European investors and businesses lose more than $5.1 billion annually to double taxation and administrative burdens caused by cross-border withholding taxes, according to a new report from the Tax Foundation analyzing the June 2026 European Commission Tax Omnibus package. The report finds that investors in Cyprus, Portugal, and Greece face the highest tax burdens on dividends received from other European countries, while withholding taxes continue to distort capital flows across the continent and prevent the EU's Single Market from achieving its goal of free movement of capital.
Investors in a broad European stock portfolio face an average inbound withholding tax rate of 5.6 percent on dividends, the report shows. Cypriots face the steepest burden at 15.1 percent, followed by Portuguese investors at 11.4 percent and Greeks at 11.3 percent. Swiss investors, by contrast, face just 2.3 percent withholding on dividends from abroad, while those in the United Kingdom pay 3.1 percent and Danes 3.4 percent. For interest payments, the average inbound rate sits at 3.4 percent, with Cyprus again topping the list at 8.5 percent, Turkey at 7 percent, and Portugal at 6.2 percent. On the outbound side, Irish businesses remit the highest withholding rates on dividends paid to foreign shareholders at 14.6 percent, followed by Greece at 14 percent, Portugal at 13 percent, and Turkey at 10.3 percent. Cyprus, Estonia, Hungary, Latvia, Malta, and the United Kingdom don't withhold taxes on outbound dividends at all.
The European Commission estimates that extending existing exemptions to remove withholding taxes on all intra-EU dividend, interest, and royalty payments—regardless of holding percentage—would raise long-run GDP by at least 0.043 percent while costing just 0.027 percent in overall tax revenue. The Tax Omnibus package proposed in June 2026 would eliminate the holding-percentage requirement that currently restricts exemptions, allowing payments between EU companies to leave untaxed in the recipient's state. The report finds European companies would save an estimated €700 million annually in compliance costs and another €700 million in opportunity costs from refund delays, while avoiding double taxation would generate €3.8 billion in tax savings.

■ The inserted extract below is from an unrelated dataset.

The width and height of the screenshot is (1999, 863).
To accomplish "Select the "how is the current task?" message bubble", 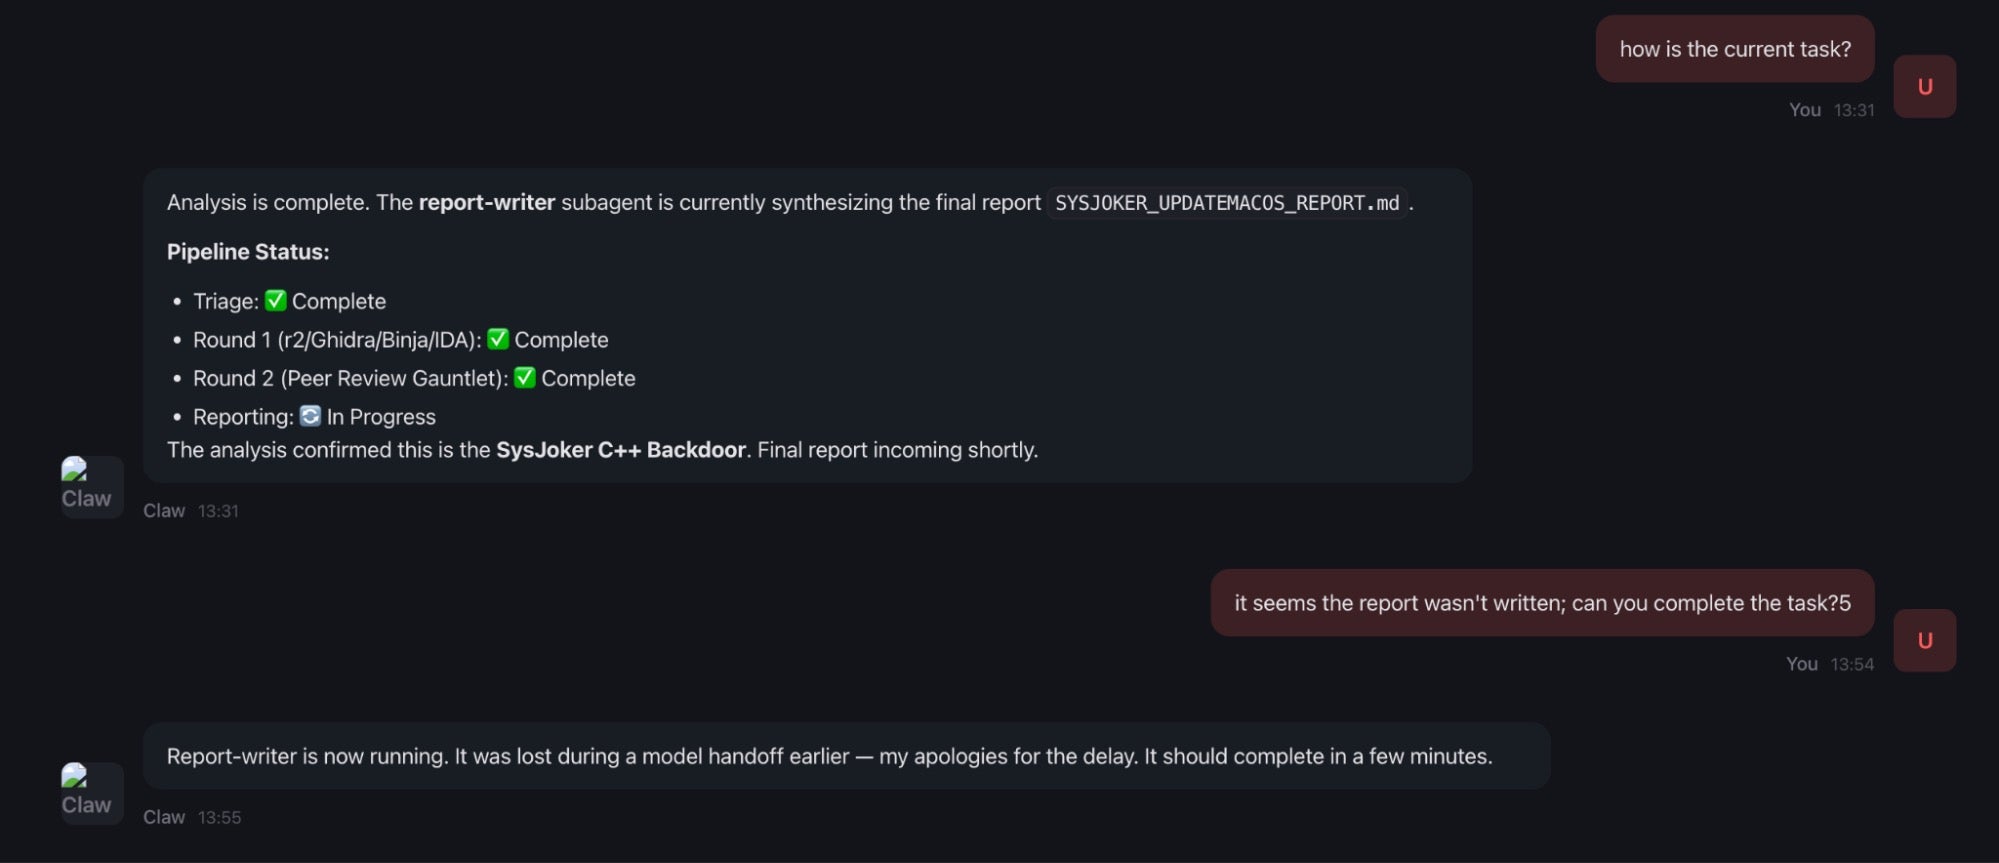I will pyautogui.click(x=1734, y=49).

The report explains that withholding taxes create friction because investors' income gets taxed twice—once in the country where the dividend originates and again in their home country. While investors can usually credit foreign withholding taxes against domestic taxes owed, the report notes that refund and credit procedures are often "slow, inconsistent, or limited by treaty caps," creating double taxation and administrative headaches. A German company paying €100 in dividends to a Greek investor, for example, withholds €26.37 under German law. The Greek investor can reclaim €1.37 in solidarity surtax from Germany under their bilateral treaty, but Greece then grants a foreign tax credit only up to its domestic 5 percent dividend rate. The result: the Greek investor pays 25 percent on German dividends instead of the 5 percent rate applied to domestic Greek dividends or income from countries without withholding taxes, like the UK. When these burdens pile up, investors shift money into assets with lower pre-tax returns or hold less diversified portfolios just to dodge the paperwork and tax hits.

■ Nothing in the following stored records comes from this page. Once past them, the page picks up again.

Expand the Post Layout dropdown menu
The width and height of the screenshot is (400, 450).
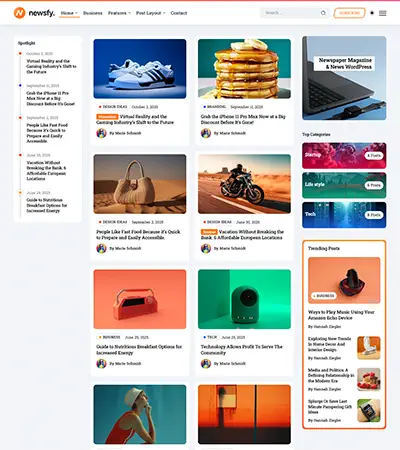point(150,13)
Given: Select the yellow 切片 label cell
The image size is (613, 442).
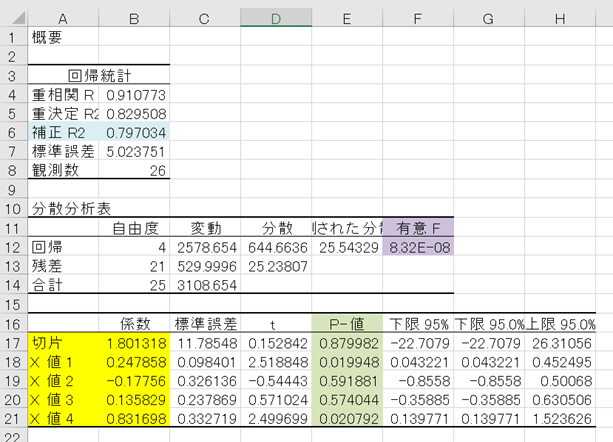Looking at the screenshot, I should [63, 344].
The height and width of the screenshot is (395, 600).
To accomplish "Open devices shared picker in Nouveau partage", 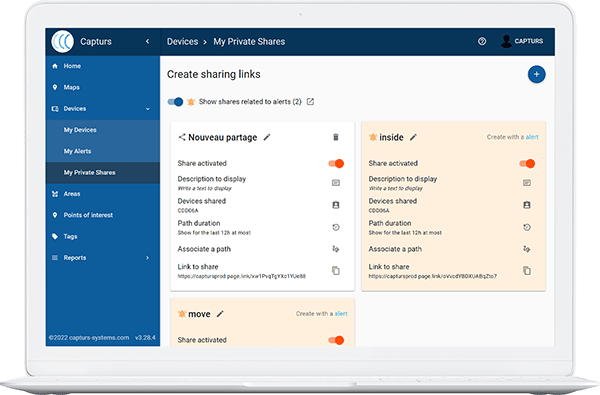I will [336, 205].
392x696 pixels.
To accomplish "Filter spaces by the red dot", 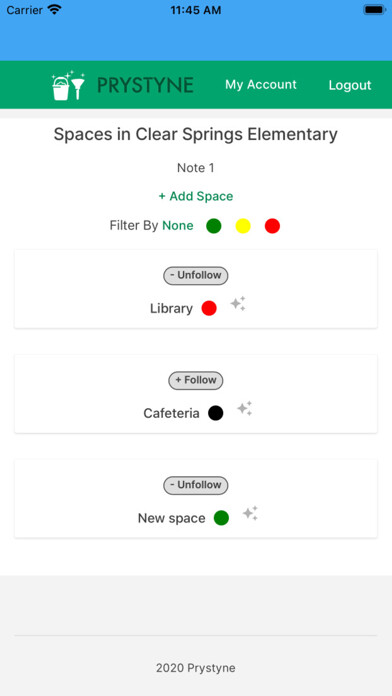I will tap(272, 226).
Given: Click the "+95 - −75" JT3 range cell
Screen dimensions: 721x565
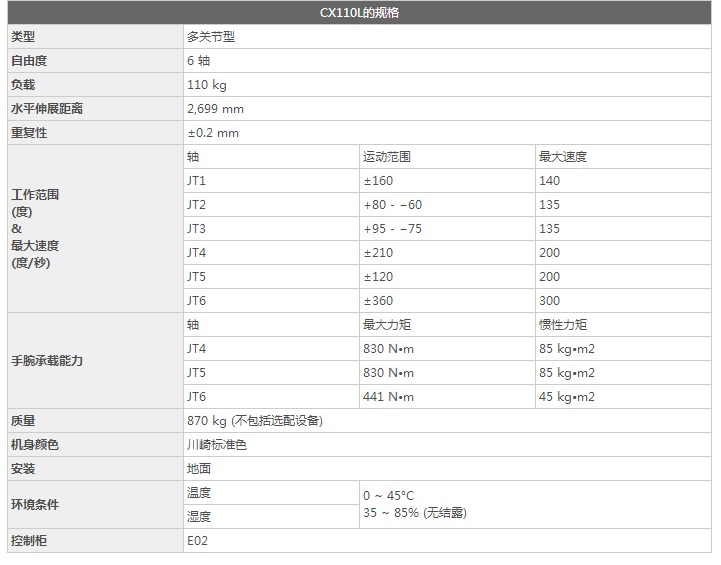Looking at the screenshot, I should pos(392,229).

The report argues that Belgium, Greece, Italy, Portugal, and Turkey show "consistently high burdens" across both inbound and outbound payments, while Hungary, Switzerland, the United Kingdom, and the Czech Republic offer "more favorable conditions for cross-border savings and investment." For policymakers aiming to guarantee free movement of capital, the report concludes that extending existing EU exemptions to all intra-EU payments would "address this friction directly and bring the Single Market closer to the free movement of capital it is intended to guarantee." The bottom line: Europe's withholding tax patchwork costs investors and companies billions each year, and a straightforward policy fix could unlock that capital while barely denting government revenues.